---------- Text shown ----------
Use transformations to draw a graph in WPF

This example shows how you can use transformations to draw a graph in WPF.

In two-dimensional graphics, transformations let you translate, scale, rotate, and skew the objects that you draw. My previous post, Draw a graph in WPF and C#, draws a graph in device coordinates measured in pixels on a Canvas control. This example shows how you can use transformations to let you draw in a world coordinate system that's more convenient for the data. For example, you might like the graph's X coordinates to represent years between 2000 and 2020, and the Y coordinates to represent sales figures between $10,000 and $100,000.

WPF provides a Transform class and several sub-classes (ScaleTransform, TranslateTransform, RotateTransform, and SkewTransform) to represent transformations applied to controls. You can set a control's LayoutTransform or RenderTransform property to a transform class to apply the transformation to the control during layout or rendering respectively. For example, that lets you rotate or skew a label relatively easily.

If you want to apply multiple transforms to a control, you can combine them in a TransformGroup and then set the LayoutTransform or RenderTransform property to the group.

Unfortunately that technique doesn't let you easily convert back and forth between the world and device coordinates. As I mentioned in my previous post, you often need to perform those conversions to draw a graph.

Fortunately there's another way you can represent transformations. Instead of using the transform classes, you can use the Matrix class. A Matrix object represents a 3×3 matrix that can store information about translation, scaling, rotation, and skew transformations.

A nice feature of matrices is that you can combine them to represent multiple transformations. For example, you can use a single Matrix to represent a translation, followed by a rotation, followed by a scaling, followed by another translation.
---------- Records ----------
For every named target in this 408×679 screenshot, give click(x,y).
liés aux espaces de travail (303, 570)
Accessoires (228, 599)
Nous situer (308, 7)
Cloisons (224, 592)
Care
----------
Challenges:
[A] Summarize the text about using transformations to draw a graph in WPF in two sentences.
[B] Shift every coordinate in the answers of the records by adding 29 to each number. Then write out all the lines of the records again, requests included.

Per-task answers:
[A] WPF offers a Transform class and sub-classes such as ScaleTransform, TranslateTransform, RotateTransform, and SkewTransform, which can be applied to a control through its LayoutTransform or RenderTransform property, alone or combined in a TransformGroup, but that technique doesn't let you easily convert back and forth between world and device coordinates. Instead, a Matrix object can represent translation, scaling, rotation, and skew in a 3×3 matrix, and matrices can be combined so that a single Matrix represents several transformations applied one after another.

[B]
For every named target in this 408×679 screenshot, give click(x,y).
liés aux espaces de travail (332, 599)
Accessoires (257, 628)
Nous situer (337, 36)
Cloisons (253, 621)
Care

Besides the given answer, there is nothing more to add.